Do this —
Starting at the top of the listing and ending with the line that contains "coord(110,695)", write out every line again, requests included, and shift each coordinate in the answers by adding 93 to it.

[START OF Record set]

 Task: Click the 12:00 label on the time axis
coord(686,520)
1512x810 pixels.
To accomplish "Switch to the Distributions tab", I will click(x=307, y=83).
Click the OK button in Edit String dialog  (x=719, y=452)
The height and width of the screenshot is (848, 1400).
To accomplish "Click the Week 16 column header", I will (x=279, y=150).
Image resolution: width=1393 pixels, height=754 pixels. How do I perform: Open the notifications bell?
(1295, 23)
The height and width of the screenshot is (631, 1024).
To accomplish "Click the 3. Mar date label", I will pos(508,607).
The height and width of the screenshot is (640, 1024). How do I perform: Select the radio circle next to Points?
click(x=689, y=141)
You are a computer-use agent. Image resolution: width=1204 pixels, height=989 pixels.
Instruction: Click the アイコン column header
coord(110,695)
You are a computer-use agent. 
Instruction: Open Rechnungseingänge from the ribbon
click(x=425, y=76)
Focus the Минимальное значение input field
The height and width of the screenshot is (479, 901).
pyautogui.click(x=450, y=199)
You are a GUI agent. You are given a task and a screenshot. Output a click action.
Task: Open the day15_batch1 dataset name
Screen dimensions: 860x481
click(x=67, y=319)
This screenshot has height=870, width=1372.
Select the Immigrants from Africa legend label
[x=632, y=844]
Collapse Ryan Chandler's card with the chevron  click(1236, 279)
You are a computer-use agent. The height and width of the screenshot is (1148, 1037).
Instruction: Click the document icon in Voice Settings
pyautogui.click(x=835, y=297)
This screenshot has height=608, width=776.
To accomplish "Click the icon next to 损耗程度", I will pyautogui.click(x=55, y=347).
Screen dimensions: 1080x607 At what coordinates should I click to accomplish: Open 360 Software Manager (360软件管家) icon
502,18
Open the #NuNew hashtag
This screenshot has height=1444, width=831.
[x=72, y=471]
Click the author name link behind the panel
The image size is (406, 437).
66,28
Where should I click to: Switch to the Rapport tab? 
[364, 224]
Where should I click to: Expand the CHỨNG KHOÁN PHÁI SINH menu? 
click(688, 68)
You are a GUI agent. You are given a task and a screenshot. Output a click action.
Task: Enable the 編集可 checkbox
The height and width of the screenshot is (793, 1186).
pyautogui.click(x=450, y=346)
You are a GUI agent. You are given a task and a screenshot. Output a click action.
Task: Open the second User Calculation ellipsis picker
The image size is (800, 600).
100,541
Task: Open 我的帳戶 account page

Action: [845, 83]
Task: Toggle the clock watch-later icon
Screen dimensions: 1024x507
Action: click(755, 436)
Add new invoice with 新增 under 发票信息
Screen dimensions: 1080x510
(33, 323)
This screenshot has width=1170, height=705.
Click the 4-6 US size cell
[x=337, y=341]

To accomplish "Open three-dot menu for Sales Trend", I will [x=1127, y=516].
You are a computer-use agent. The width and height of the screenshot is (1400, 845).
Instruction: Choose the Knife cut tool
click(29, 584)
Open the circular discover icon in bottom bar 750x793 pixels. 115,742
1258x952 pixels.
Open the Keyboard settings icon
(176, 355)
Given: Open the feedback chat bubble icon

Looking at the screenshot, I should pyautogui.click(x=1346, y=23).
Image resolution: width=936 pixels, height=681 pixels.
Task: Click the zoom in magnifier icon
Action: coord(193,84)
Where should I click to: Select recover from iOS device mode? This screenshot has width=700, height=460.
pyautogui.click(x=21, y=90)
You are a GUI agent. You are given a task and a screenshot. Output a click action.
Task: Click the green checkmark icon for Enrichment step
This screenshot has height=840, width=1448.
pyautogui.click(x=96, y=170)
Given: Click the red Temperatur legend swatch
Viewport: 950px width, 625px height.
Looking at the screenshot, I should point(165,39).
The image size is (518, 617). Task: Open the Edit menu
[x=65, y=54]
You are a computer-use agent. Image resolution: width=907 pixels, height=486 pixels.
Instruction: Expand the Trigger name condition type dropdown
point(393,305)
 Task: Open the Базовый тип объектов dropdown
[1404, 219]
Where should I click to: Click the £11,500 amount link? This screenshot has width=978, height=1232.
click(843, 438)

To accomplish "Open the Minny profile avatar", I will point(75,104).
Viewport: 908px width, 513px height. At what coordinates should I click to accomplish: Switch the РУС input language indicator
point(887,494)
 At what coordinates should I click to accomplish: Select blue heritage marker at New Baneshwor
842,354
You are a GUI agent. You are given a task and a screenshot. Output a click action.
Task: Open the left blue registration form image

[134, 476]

[END OF Record set]

Written solution —
 Task: Click the 12:00 label on the time axis
coord(779,613)
1512x810 pixels.
To accomplish "Switch to the Distributions tab", I will click(x=400, y=176).
Click the OK button in Edit String dialog  (x=812, y=545)
The height and width of the screenshot is (848, 1400).
To accomplish "Click the Week 16 column header", I will (x=372, y=243).
Image resolution: width=1393 pixels, height=754 pixels. How do I perform: Open the notifications bell?
(1388, 116)
The height and width of the screenshot is (631, 1024).
To accomplish "Click the 3. Mar date label", I will pos(601,700).
The height and width of the screenshot is (640, 1024). How do I perform: Select the radio circle next to Points?
click(x=782, y=234)
You are a computer-use agent. Image resolution: width=1204 pixels, height=989 pixels.
Instruction: Click the アイコン column header
coord(203,788)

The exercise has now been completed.